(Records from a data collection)
#####
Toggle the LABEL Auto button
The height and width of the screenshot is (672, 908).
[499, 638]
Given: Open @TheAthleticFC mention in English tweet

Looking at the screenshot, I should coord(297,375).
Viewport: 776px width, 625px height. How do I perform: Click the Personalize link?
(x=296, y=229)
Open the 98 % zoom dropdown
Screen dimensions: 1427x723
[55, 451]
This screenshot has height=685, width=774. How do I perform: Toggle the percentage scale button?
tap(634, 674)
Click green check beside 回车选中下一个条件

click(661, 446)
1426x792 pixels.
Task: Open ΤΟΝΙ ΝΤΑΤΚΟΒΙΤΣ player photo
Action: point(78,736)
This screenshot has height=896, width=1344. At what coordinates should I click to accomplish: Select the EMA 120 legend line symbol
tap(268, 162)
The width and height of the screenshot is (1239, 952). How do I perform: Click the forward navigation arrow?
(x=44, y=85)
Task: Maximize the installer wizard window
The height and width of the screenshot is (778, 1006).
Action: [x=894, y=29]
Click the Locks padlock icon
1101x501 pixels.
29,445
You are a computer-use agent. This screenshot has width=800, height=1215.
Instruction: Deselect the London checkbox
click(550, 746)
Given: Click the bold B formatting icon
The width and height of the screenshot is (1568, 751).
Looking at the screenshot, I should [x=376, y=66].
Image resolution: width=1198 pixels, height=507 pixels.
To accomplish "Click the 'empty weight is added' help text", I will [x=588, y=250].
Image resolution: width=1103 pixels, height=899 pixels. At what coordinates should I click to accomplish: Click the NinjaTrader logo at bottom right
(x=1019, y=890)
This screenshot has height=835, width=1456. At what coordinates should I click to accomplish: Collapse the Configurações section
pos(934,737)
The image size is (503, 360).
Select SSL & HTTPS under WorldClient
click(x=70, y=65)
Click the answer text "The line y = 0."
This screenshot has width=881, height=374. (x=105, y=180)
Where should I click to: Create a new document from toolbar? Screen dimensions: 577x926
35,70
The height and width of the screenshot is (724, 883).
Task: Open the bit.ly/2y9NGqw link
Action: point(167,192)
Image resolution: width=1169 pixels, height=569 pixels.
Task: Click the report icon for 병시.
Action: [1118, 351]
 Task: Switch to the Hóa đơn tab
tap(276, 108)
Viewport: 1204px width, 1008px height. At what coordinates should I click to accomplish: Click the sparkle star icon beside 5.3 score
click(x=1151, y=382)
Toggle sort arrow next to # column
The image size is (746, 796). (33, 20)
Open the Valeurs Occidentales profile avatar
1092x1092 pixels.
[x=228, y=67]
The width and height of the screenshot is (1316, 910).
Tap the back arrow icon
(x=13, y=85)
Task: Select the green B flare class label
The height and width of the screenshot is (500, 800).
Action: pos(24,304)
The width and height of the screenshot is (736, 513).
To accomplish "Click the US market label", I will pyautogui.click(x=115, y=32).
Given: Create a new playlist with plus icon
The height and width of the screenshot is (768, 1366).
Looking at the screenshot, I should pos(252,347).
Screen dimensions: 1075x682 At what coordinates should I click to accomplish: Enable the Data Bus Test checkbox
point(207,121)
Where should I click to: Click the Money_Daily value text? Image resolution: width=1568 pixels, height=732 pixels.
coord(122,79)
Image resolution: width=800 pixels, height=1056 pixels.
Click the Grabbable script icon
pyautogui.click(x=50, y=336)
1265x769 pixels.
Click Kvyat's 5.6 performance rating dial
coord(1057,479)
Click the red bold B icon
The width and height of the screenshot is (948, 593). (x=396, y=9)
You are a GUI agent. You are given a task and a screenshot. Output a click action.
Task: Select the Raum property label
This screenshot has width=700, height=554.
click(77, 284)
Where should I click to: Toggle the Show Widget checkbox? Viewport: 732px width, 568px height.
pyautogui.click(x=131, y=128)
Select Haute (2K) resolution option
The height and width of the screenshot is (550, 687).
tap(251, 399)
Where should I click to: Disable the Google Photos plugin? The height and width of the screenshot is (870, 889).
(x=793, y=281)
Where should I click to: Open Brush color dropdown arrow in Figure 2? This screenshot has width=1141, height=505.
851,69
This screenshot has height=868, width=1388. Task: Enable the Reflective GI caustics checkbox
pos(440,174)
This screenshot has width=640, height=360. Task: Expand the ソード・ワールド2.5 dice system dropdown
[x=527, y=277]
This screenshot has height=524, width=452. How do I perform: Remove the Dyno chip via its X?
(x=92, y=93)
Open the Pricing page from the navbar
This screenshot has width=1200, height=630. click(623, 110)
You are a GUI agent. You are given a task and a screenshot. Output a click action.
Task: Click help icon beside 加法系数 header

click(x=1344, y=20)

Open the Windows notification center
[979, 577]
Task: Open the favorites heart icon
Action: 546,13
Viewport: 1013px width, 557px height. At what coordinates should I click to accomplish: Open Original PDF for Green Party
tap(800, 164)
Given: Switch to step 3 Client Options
#####
Return all lines from the data above with "will" in them.

→ **Exercise answer**:
To accomplish "Click the 'empty weight is added' help text", I will [x=588, y=250].
To accomplish "Click the US market label", I will pyautogui.click(x=115, y=32).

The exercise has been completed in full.